___ Extract

How To Anonymize Your Regression Data

We show how to anonymize your data and illustrate that this has no impact on performance using the Census Income UCI dataset. We use the UCI Yacht Hydrodynamics dataset.

In [1]:
%load_ext autoreload
%autoreload 2
import warnings
warnings.filterwarnings('ignore')

# Required imports
import pandas as pd
import kxy
In [2]:
df = pd.read_csv('http://archive.ics.uci.edu/ml/machine-learning-databases/'\
                 '00243/yacht_hydrodynamics.data', sep='[ ]{1,2}',\
                 names=['Longitudinal Position', 'Prismatic Coeefficient',\
                        'Length-Displacement', 'Beam-Draught Ratio',\
                        'Length-Beam Ratio', 'Froude Number',\
                        'Residuary Resistance'])
df.rename(columns={col: col.title() for col in df.columns}, inplace=True)

The Data

In [3]:
df.kxy.describe()

--------------------------
Column: Beam-Draught Ratio
--------------------------
Type:   Continuous
Max:    5.3
p75:    4.2
Mean:   3.9
Median: 4.0
p25:    3.8
Min:    2.8

---------------------
Column: Froude Number
---------------------
Type:   Continuous
Max:    0.5
p75:    0.4
Mean:   0.3
Median: 0.3
p25:    0.2
Min:    0.1

-------------------------
Column: Length-Beam Ratio
-------------------------
Type:   Continuous
Max:    3.6
p75:    3.5
Mean:   3.2
Median: 3.1
p25:    3.1
Min:    2.7

---------------------------
Column: Length-Displacement
---------------------------
Type:   Continuous
Max:    5.1
p75:    5.1
Mean:   4.8
Median: 4.8
p25:    4.8
Min:    4.3

-----------------------------
Column: Longitudinal Position
-----------------------------
Type:   Continuous
Max:    0.0
p75:    -2.3
Mean:   -2.4
Median: -2.3
p25:    -2.4
Min:    -5.0

------------------------------
Column: Prismatic Coeefficient
------------------------------
Type:   Continuous
Max:    0.6
p75:    0.6
Mean:   0.6
Median: 0.6
p25:    0.5
Min:    0.5

----------------------------
Column: Residuary Resistance
----------------------------
Type:   Continuous
Max:    62
p75:    12
Mean:   10
Median: 3.1
p25:    0.8
Min:    0.0

The Anonymized Data

In [4]:
anon_df = df.kxy.anonymize(columns_to_exclude=['Residuary Resistance'])

______
___ Listed records

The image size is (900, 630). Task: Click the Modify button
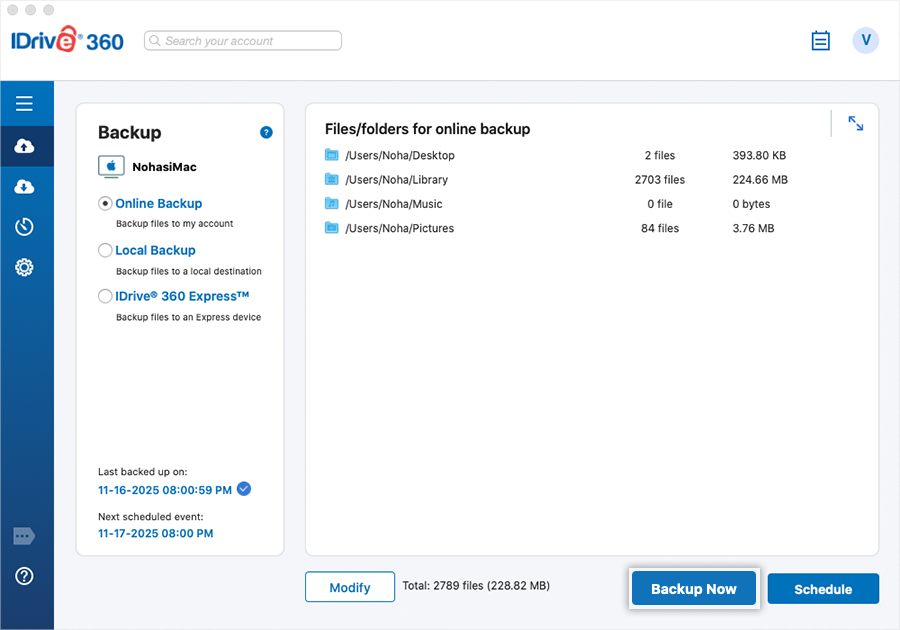click(x=350, y=588)
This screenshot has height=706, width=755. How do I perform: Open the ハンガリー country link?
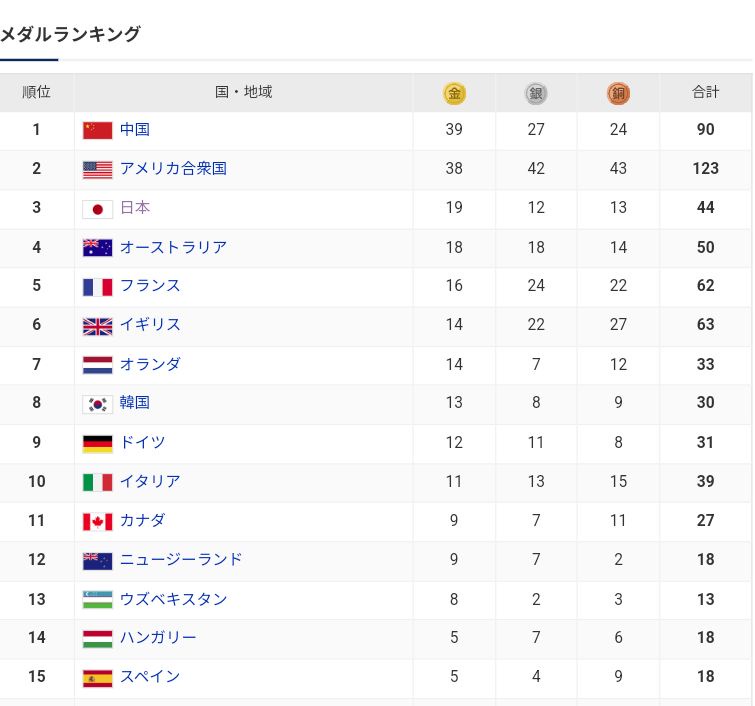[158, 638]
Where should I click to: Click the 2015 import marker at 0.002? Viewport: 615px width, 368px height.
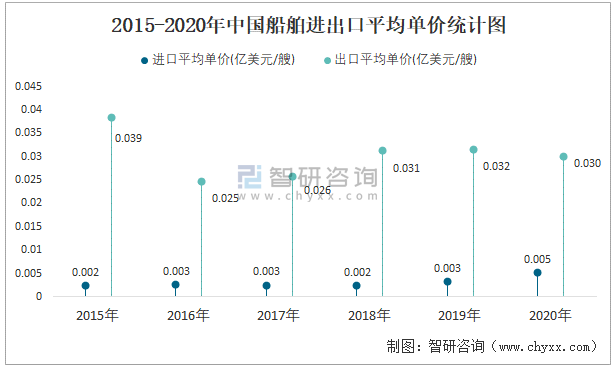(86, 286)
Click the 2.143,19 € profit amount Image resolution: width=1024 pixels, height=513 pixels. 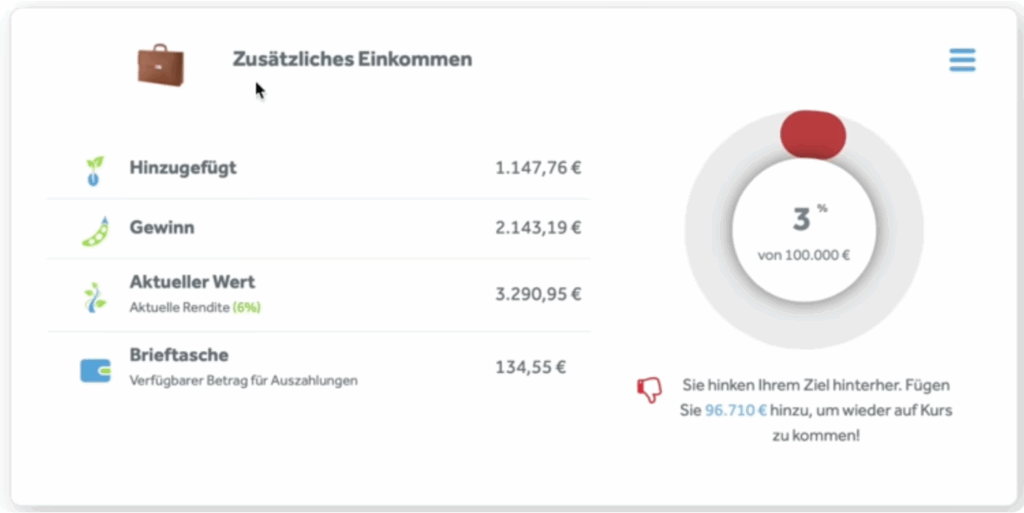coord(537,228)
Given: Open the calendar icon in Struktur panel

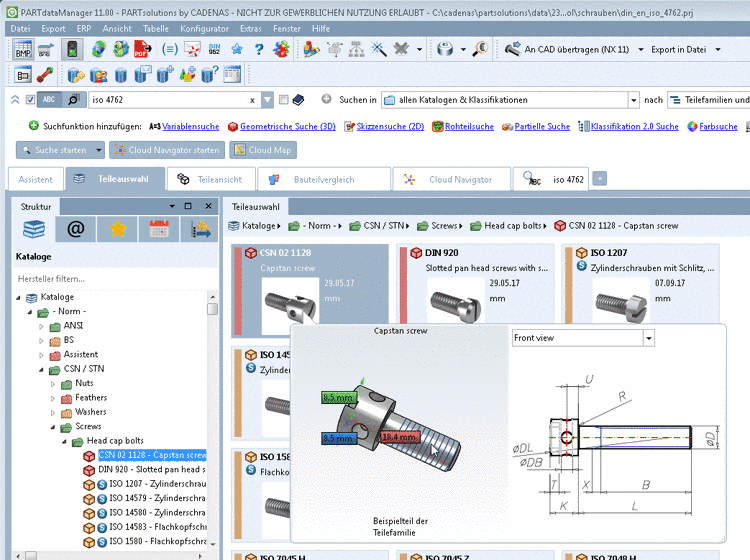Looking at the screenshot, I should point(158,230).
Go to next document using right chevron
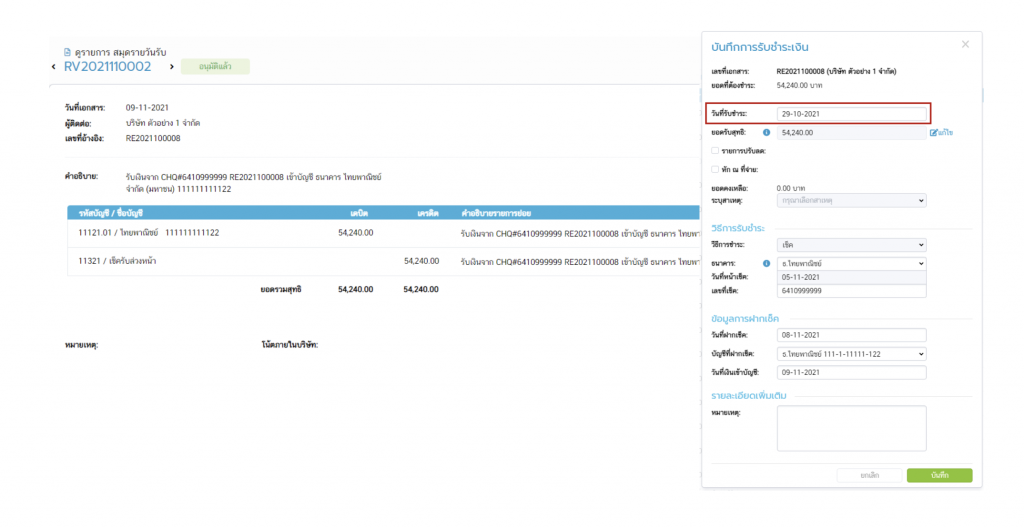The image size is (1024, 528). (172, 67)
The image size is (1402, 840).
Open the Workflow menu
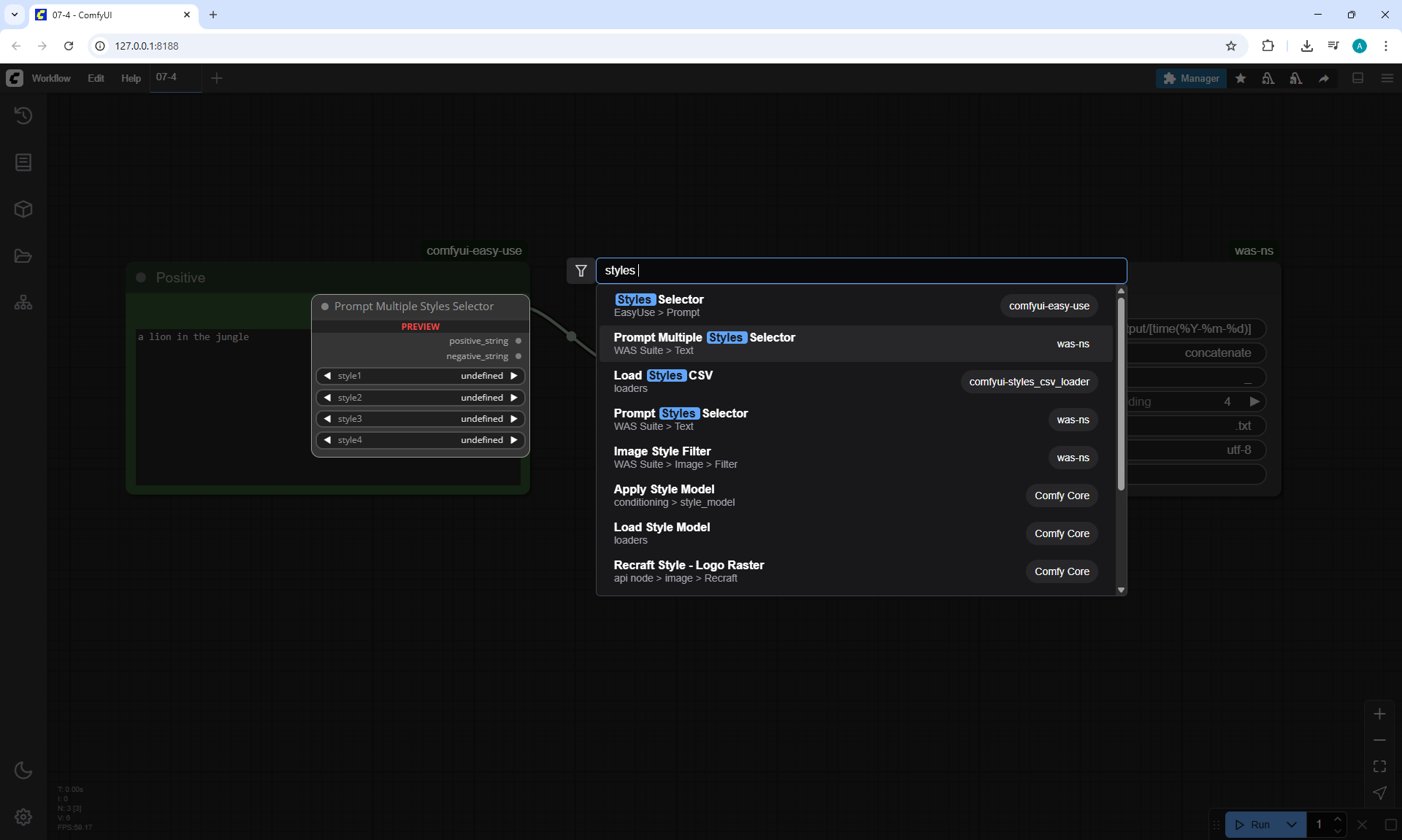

______

Objectives —
**a)** Summarize the notebook on anonymizing regression data in two sentences.
**b)** Translate the sentence "We use the UCI Yacht Hydrodynamics dataset." from the notebook on anonymizing regression data into Spanish.

List of solutions —
**a)** The notebook sets out to show how to anonymize regression data without hurting performance, loading the UCI Yacht Hydrodynamics dataset with columns such as Froude Number, Beam-Draught Ratio and Residuary Resistance. It describes every column as continuous with summary statistics, then anonymizes the data while excluding the Residuary Resistance column.

**b)** Usamos el conjunto de datos UCI Yacht Hydrodynamics.